Fermentation may release these “hidden” peptides and subsequently exert health benefits. Small dipeptides and tripeptides, and even large peptides (10-51 amino acids) can be absorbed intact through the intestines and produce biological effects.73,74 It is noteworthy that ACE inhibitory peptides derived from milk fermentation have been shown to be resistant to the digestive condition and to exert a BP lowering effects when given orally to spontaneously hypertensive rats.75 Isoflavonoids undergo acidic and enzymatic hydrolysis in the human gut and the isoflavones, biochanin A and formononetin, undergo demethylation to yield the aglycones genistein and daidzein, respectively. This metabolism may vary among individuals, resulting in differences in the relative proportions of isoflavonoid metabolites produced in the gut.76
The half-lives of isoflavones are about 4-8 h, which suggests that maintenance of high plasma concentrations of isoflavone metabolites could be achieved with regular and frequent consumption of soy products.77
For centuries, Asians have consumed fermented soy products with ACE inhibitory activity such as soy sauce and natto,78,79 with no documented adverse effects being noted apart from an adverse drug-food interaction noted with monoamine oxidase inhibitor drugs.80,81 While the presence of isoflavones with putative hormonal like activities (i.e., genistein and daidzein) may cause some safety concern, a review of the literature indicates that 40 g of soy powder contains 6-23.2 mg daidzein and 0.076-33.6 mg genistein. A typical 60 kg person consuming 40 g soy powder/day will not be exposed to more than 0.39 mg/kg/day daidzein or 0.56 mg/kg/day genistein. Animal studies, while limited, demonstrate that adverse effects were only observed at levels of isoflavones that are at least approximately 100 times higher than that found in 40 g of soy powder (see Example 2).
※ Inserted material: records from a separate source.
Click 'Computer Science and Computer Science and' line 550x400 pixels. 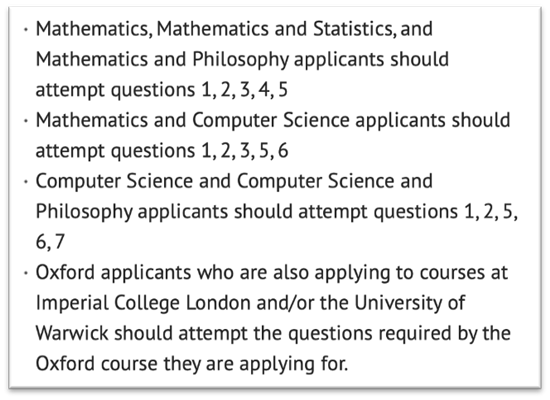[234, 181]
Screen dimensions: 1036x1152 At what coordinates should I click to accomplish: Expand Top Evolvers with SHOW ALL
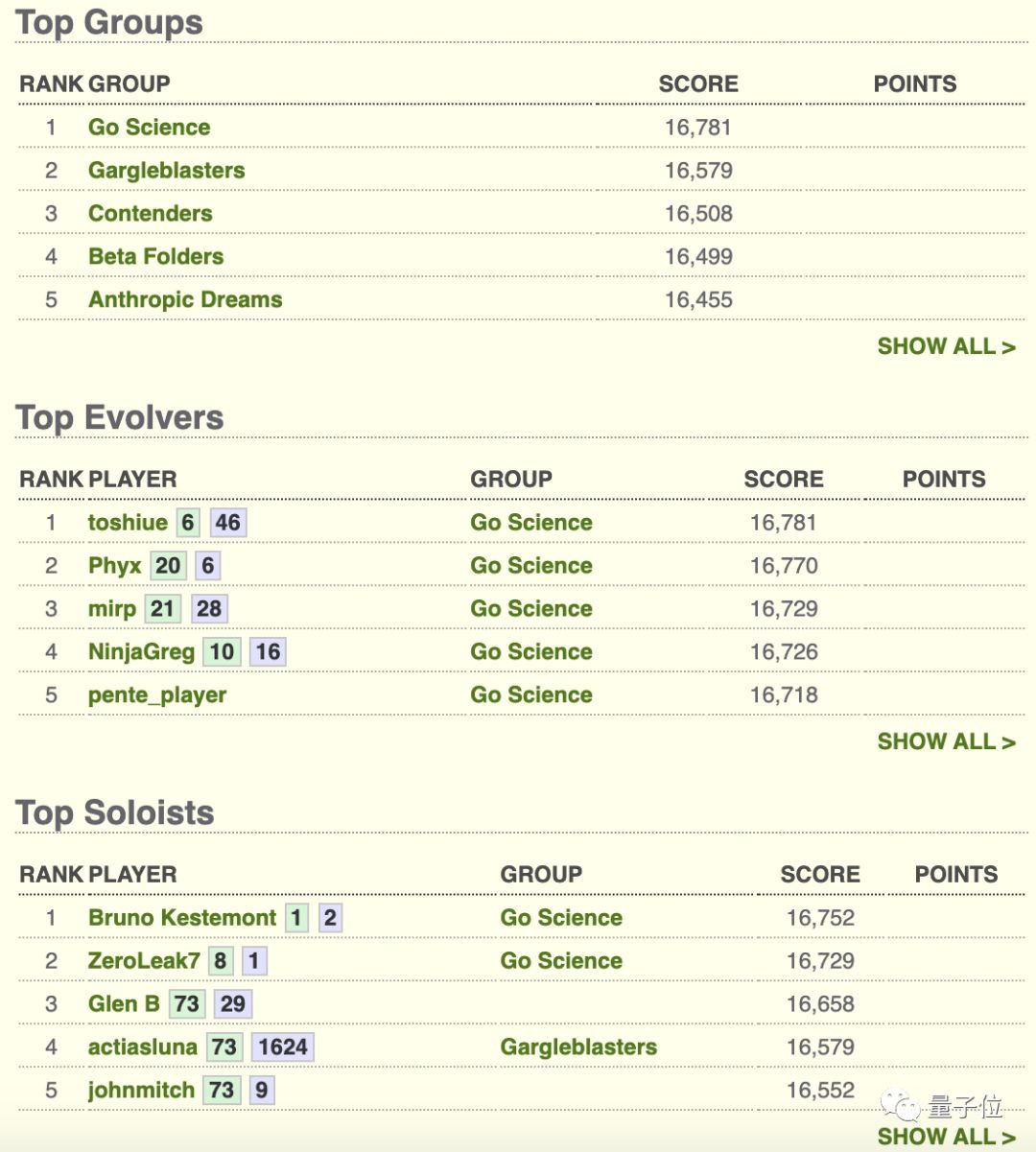[x=946, y=741]
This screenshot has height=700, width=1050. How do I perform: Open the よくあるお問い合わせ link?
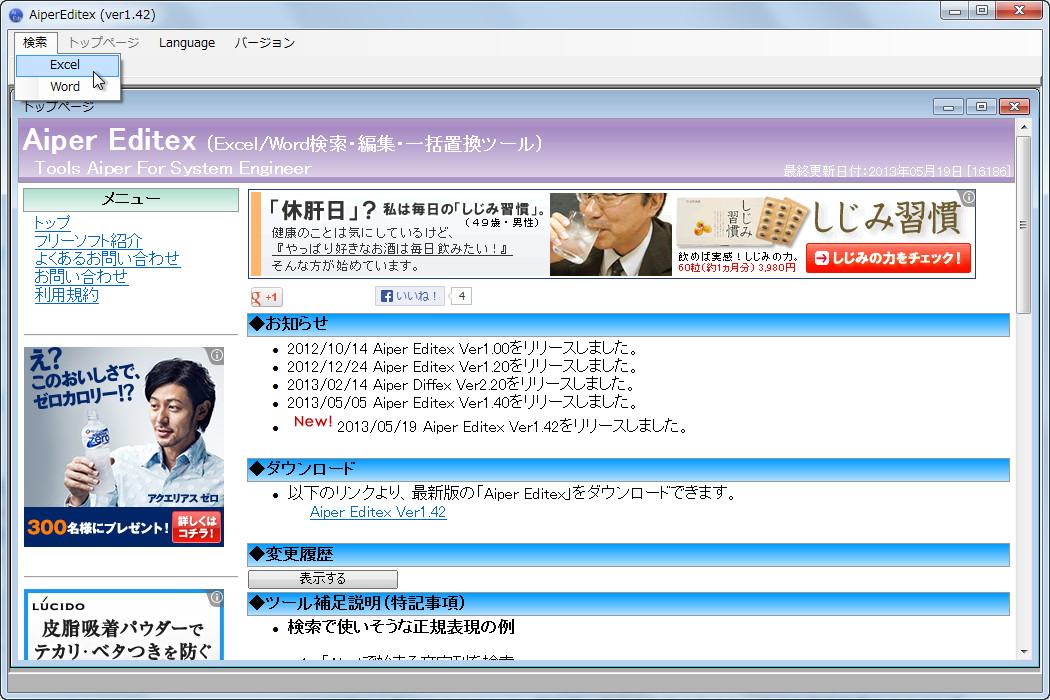(106, 259)
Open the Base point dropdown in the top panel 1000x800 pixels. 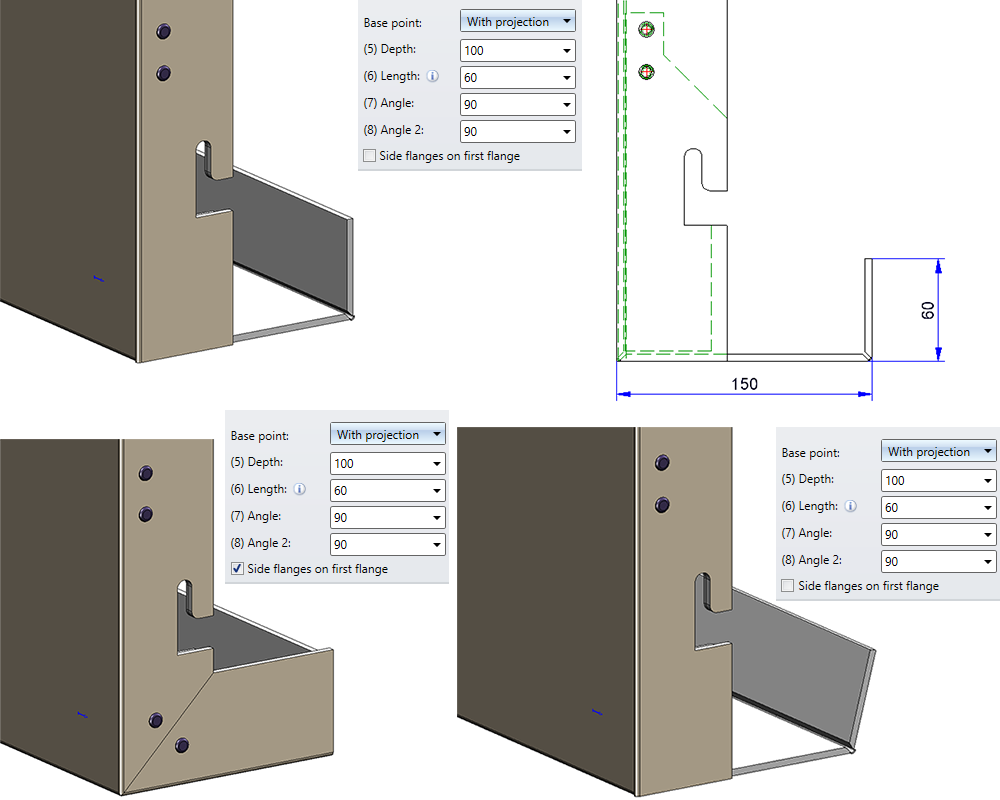click(x=517, y=21)
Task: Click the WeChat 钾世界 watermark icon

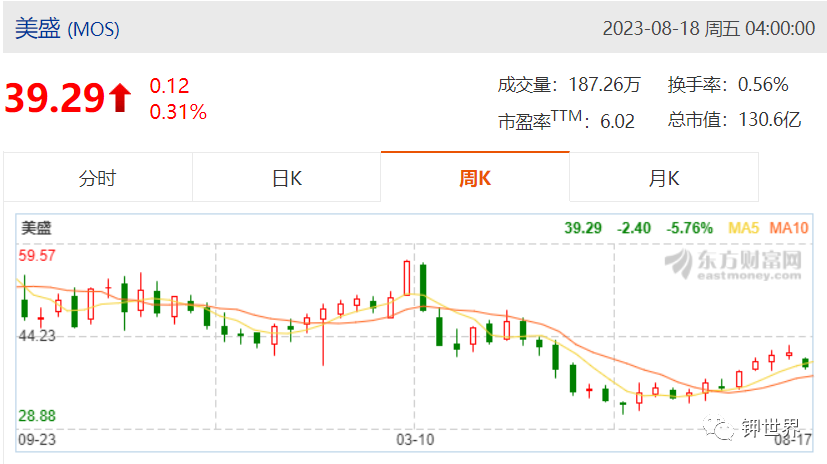Action: 718,427
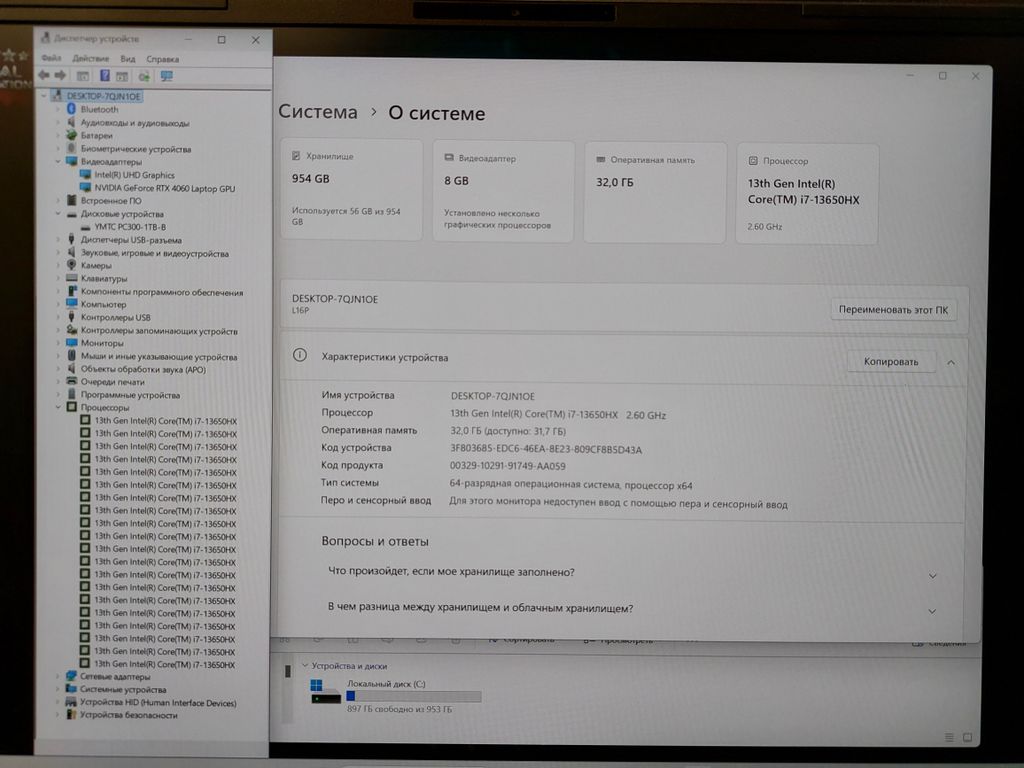Click the Копировать button
This screenshot has width=1024, height=768.
[890, 362]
Recently, it has been confirmed that highly concentrated, filtered extracts derived from soymilk fermented with bacteria and/or yeasts have been provided to human subjects (i.e., infants, asthmatic children, pregnant and lactating mothers, women undergoing surgery) with no noted adverse effects.20,21 These same extracts have undergone acute and chronic toxicity studies in rodents showing no signs of toxicity.20,21 They are non-mutagenic in Ames test, they do not cause in vitro mammalian cell chromosomal damage, nor do they induce micronuclei in bone marrow cells in ICR mice.20,21 While single doses (5 mL/kg) of fermented milk products have led to Systolic Blood Pressure (SBP) reductions in hypertensive rats, no reductions were noted in normal rats.82 Indeed, oral administration of soy ACE inhibitory peptides (100, 500, and 1000 mg/kg/day) demonstrated no BP reduction in normotensive rats even at the highest doses, whereas a linear dose trend was observed in spontaneously hypertensive rats.33,34 Other animal and human studies of fermented milk and protein hydrolysates have consistently demonstrated an absence of blood pressuring effects in both normotensive rats and humans.80
There is known in the art controlled clinical trials that have investigated some product\'s efficacy and safety in the treatment of hypertension
For instance, in a 3-month double-blind study of men and women with mild-to-moderate hypertension, the antihypertensive potential of unfermented soymilk compared with unfermented cow\'s milk was investigated.92 After unfermented soymilk consumption, SBP decreased compared to the cow\'s milk group, and DBP decreased compared to the cow\'s milk group.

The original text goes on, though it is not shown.